Yes. Therefore there is no way to predict if the object will be be
freed, without intimate knowledge of the semantics of the class and
method.

> It's not "my" scheme. I got it from Martelli.

Well, he's a very wise and knowledgable Pythonista, so I hope he's
using the "with" statement by now.

> This is a special case of the reference count being 1, then
> immediately dropping to zero. It is simple and convenient. The
> approach is, as you rightly point out, not extensible to more
> complicated situations in Python, because the reference counting
> ceases to be trivial.

It's not trivial even in the simplest case, like the one you cited
of opening a file. Maybe you've shadows the "open" function to
keep a cache of file contents or something.

> The point is that once you tie object lifetimes to scope, rather than
> unpredictable garbage collection, you can predict with perfect ease
> and comfort exactly where the objects are created and destroyed.

Sure, fine, Python does that with the "with" statement and C++ does
it with class destructors on automatic variables. The old kludge of

some_class().method()

creates an instance of some_class but does NOT tie it to a scope,
for the reasons we've discussed.

> That's true of the current language. I don't have enough experience
> with "with" yet to know whether it's a realistic solution to the
> issue. IMO, they are at least preferable to Java-style
> finally-clauses, but probably not a replacement for C++-style RAII.

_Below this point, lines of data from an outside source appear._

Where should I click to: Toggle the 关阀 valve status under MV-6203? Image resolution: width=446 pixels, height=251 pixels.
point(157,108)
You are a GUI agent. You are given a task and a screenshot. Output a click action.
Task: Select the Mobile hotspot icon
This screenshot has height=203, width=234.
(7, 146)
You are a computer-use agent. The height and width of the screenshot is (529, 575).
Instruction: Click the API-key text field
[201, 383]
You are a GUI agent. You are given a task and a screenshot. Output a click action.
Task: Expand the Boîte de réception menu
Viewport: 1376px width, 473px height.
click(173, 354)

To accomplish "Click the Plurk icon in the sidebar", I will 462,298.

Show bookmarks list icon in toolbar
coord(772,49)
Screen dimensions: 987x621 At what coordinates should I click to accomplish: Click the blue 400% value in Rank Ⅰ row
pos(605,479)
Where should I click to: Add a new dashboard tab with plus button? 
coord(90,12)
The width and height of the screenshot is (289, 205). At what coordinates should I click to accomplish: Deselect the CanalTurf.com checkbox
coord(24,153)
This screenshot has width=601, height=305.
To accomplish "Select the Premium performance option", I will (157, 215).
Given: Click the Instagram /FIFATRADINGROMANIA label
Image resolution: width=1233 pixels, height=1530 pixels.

It is a more general version of what C++ does, as I understand it.

Paul Rubin

unread,
Feb 23, 2008, 7:01:42 PM2/23/08
to
Nicola Musatti <Nicola....@gmail.com> writes:
> >>> a = [f(x) + g(y) for x,y in izip(m1, m2) if h(x,y).frob() == 7]
> [...]
> > There you replace one line of code with 40+ lines to get around the
> > absence of GC. Sounds bug-prone among other things.
>
> Come on, you didn't define f, g, izip, h or frob either. It's more
> like 5 to one. Furthermore your code is more compact due to the
> existence of list comprehensions, not because of GC. Had you written a
> loop the difference would be smaller.


No I don't need a loop if I don't use the listcomp. I could say

a = map(lambda x,y: f(x)+g(y), ifilter(lambda x,y: h(x,y).frob==7,
izip(m1, m2)))

the listcomp is basically syntax sugar for that.

The issue here is that Python is simply more expressive than C++,
which doesn't support creation of higher order functions like that.
However, one of the consequences of programming in this style is
you allocate a lot of temporary objects which best managed by GC.

Terry Reedy

unread,
Feb 23, 2008, 7:57:52 PM2/23/08
to pytho...@python.org

"Jeff Schwab" <je...@schwabcenter.com> wrote in message
news:f76dnYohFaXb0V3a...@comcast.com...
[snip discussion of 'with' statements]

| Yes, this seems to be the Python way: For each popular feature of some
| other language, create a less flexible Python feature that achieves the
| same effect in the most common cases (e.g. lambda to imitate function
| literals, or recursive assignment to allow x = y = z).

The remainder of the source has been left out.